Exercise brief
Your job is to transcribe the material exactly. Keep every line.

---------- Data to use ----------

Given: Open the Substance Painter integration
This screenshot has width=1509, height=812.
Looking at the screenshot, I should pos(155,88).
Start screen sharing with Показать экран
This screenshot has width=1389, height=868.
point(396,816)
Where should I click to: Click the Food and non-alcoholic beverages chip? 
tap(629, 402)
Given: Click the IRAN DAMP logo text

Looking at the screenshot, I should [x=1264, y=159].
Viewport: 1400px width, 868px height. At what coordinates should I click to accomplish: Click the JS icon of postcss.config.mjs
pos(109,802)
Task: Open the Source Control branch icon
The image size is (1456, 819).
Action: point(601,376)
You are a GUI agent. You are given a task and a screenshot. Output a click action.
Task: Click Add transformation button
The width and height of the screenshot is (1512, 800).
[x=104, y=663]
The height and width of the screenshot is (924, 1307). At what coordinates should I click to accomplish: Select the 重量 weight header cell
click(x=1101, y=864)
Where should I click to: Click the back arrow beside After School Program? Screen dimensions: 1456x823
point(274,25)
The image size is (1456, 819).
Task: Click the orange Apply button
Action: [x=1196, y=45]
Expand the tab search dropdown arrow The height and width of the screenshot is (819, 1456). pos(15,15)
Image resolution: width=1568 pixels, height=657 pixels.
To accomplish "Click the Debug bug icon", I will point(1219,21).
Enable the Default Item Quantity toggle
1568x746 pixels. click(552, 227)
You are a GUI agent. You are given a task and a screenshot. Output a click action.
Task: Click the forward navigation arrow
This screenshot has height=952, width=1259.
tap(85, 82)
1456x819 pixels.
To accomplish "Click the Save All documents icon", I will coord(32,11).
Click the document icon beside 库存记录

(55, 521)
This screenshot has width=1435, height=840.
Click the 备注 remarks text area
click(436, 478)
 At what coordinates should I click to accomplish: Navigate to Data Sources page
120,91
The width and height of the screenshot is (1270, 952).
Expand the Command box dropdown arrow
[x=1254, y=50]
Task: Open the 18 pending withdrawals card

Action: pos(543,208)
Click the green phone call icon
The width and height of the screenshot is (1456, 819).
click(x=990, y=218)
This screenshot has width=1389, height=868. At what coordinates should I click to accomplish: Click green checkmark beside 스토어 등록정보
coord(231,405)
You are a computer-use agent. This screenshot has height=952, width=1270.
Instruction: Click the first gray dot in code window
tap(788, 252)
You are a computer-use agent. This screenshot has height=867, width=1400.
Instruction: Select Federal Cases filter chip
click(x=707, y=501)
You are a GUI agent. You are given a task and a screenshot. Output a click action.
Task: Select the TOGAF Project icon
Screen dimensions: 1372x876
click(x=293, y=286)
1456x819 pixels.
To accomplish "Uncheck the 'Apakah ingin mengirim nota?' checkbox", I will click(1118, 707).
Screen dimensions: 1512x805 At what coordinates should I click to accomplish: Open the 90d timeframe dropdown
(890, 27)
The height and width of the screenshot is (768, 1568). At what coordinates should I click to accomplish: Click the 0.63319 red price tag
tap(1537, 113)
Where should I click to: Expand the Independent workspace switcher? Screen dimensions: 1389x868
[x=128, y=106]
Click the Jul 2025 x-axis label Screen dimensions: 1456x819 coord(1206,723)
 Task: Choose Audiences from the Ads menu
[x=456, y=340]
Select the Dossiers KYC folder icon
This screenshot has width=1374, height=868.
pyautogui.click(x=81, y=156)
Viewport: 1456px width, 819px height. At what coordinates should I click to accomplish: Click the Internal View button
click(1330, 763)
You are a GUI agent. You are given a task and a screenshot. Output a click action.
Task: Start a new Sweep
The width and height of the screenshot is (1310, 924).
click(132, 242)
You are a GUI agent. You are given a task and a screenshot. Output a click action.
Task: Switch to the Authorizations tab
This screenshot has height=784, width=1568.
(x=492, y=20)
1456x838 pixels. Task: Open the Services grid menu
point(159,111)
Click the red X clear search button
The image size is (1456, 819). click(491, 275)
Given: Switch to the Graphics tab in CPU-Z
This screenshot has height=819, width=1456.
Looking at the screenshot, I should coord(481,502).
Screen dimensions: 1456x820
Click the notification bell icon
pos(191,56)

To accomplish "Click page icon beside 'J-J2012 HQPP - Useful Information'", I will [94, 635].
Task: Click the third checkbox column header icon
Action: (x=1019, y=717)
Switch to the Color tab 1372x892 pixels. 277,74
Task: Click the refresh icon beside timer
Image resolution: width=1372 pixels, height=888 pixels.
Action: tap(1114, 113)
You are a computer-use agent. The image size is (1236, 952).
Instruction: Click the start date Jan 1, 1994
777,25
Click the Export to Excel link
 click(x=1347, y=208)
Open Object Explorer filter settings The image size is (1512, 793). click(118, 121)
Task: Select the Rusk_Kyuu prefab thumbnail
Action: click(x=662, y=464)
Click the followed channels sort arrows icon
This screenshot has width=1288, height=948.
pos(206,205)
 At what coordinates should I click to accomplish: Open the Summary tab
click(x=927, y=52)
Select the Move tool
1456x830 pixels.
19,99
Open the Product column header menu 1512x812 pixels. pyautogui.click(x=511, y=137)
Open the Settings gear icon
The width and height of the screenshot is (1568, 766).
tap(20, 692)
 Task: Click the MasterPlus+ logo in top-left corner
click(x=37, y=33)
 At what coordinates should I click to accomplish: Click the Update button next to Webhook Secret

----------

Solution for this task
Given: Open the Substance Painter integration
This screenshot has width=1509, height=812.
Looking at the screenshot, I should pos(155,88).
Start screen sharing with Показать экран
This screenshot has width=1389, height=868.
point(396,816)
Where should I click to: Click the Food and non-alcoholic beverages chip? 
tap(629, 402)
Given: Click the IRAN DAMP logo text

Looking at the screenshot, I should [x=1264, y=159].
Viewport: 1400px width, 868px height. At what coordinates should I click to accomplish: Click the JS icon of postcss.config.mjs
pos(109,802)
Task: Open the Source Control branch icon
The image size is (1456, 819).
Action: point(601,376)
You are a GUI agent. You are given a task and a screenshot. Output a click action.
Task: Click Add transformation button
The width and height of the screenshot is (1512, 800).
[x=104, y=663]
The height and width of the screenshot is (924, 1307). At what coordinates should I click to accomplish: Select the 重量 weight header cell
click(x=1101, y=864)
Where should I click to: Click the back arrow beside After School Program? Screen dimensions: 1456x823
point(274,25)
The image size is (1456, 819).
Task: Click the orange Apply button
Action: [x=1196, y=45]
Expand the tab search dropdown arrow The height and width of the screenshot is (819, 1456). pos(15,15)
Image resolution: width=1568 pixels, height=657 pixels.
To accomplish "Click the Debug bug icon", I will point(1219,21).
Enable the Default Item Quantity toggle
1568x746 pixels. click(552, 227)
You are a GUI agent. You are given a task and a screenshot. Output a click action.
Task: Click the forward navigation arrow
This screenshot has height=952, width=1259.
tap(85, 82)
1456x819 pixels.
To accomplish "Click the Save All documents icon", I will coord(32,11).
Click the document icon beside 库存记录

(55, 521)
This screenshot has width=1435, height=840.
Click the 备注 remarks text area
click(436, 478)
 At what coordinates should I click to accomplish: Navigate to Data Sources page
120,91
The width and height of the screenshot is (1270, 952).
Expand the Command box dropdown arrow
[x=1254, y=50]
Task: Open the 18 pending withdrawals card

Action: pos(543,208)
Click the green phone call icon
The width and height of the screenshot is (1456, 819).
click(x=990, y=218)
This screenshot has width=1389, height=868. At what coordinates should I click to accomplish: Click green checkmark beside 스토어 등록정보
coord(231,405)
You are a computer-use agent. This screenshot has height=952, width=1270.
Instruction: Click the first gray dot in code window
tap(788, 252)
You are a computer-use agent. This screenshot has height=867, width=1400.
Instruction: Select Federal Cases filter chip
click(x=707, y=501)
You are a GUI agent. You are given a task and a screenshot. Output a click action.
Task: Select the TOGAF Project icon
Screen dimensions: 1372x876
click(x=293, y=286)
1456x819 pixels.
To accomplish "Uncheck the 'Apakah ingin mengirim nota?' checkbox", I will click(1118, 707).
Screen dimensions: 1512x805 At what coordinates should I click to accomplish: Open the 90d timeframe dropdown
(890, 27)
The height and width of the screenshot is (768, 1568). At what coordinates should I click to accomplish: Click the 0.63319 red price tag
tap(1537, 113)
Where should I click to: Expand the Independent workspace switcher? Screen dimensions: 1389x868
[x=128, y=106]
Click the Jul 2025 x-axis label Screen dimensions: 1456x819 coord(1206,723)
 Task: Choose Audiences from the Ads menu
[x=456, y=340]
Select the Dossiers KYC folder icon
This screenshot has width=1374, height=868.
pyautogui.click(x=81, y=156)
Viewport: 1456px width, 819px height. At what coordinates should I click to accomplish: Click the Internal View button
click(1330, 763)
You are a GUI agent. You are given a task and a screenshot. Output a click action.
Task: Start a new Sweep
The width and height of the screenshot is (1310, 924).
click(132, 242)
You are a GUI agent. You are given a task and a screenshot. Output a click action.
Task: Switch to the Authorizations tab
This screenshot has height=784, width=1568.
(x=492, y=20)
1456x838 pixels. Task: Open the Services grid menu
point(159,111)
Click the red X clear search button
The image size is (1456, 819). click(491, 275)
Given: Switch to the Graphics tab in CPU-Z
This screenshot has height=819, width=1456.
Looking at the screenshot, I should coord(481,502).
Screen dimensions: 1456x820
Click the notification bell icon
pos(191,56)

To accomplish "Click page icon beside 'J-J2012 HQPP - Useful Information'", I will [94, 635].
Task: Click the third checkbox column header icon
Action: (x=1019, y=717)
Switch to the Color tab 1372x892 pixels. 277,74
Task: Click the refresh icon beside timer
Image resolution: width=1372 pixels, height=888 pixels.
Action: tap(1114, 113)
You are a computer-use agent. The image size is (1236, 952).
Instruction: Click the start date Jan 1, 1994
777,25
Click the Export to Excel link
 click(x=1347, y=208)
Open Object Explorer filter settings The image size is (1512, 793). click(118, 121)
Task: Select the Rusk_Kyuu prefab thumbnail
Action: click(x=662, y=464)
Click the followed channels sort arrows icon
This screenshot has width=1288, height=948.
pos(206,205)
 At what coordinates should I click to accomplish: Open the Summary tab
click(x=927, y=52)
Select the Move tool
1456x830 pixels.
19,99
Open the Product column header menu 1512x812 pixels. pyautogui.click(x=511, y=137)
Open the Settings gear icon
The width and height of the screenshot is (1568, 766).
tap(20, 692)
 Task: Click the MasterPlus+ logo in top-left corner
click(x=37, y=33)
 At what coordinates should I click to accomplish: Click the Update button next to Webhook Secret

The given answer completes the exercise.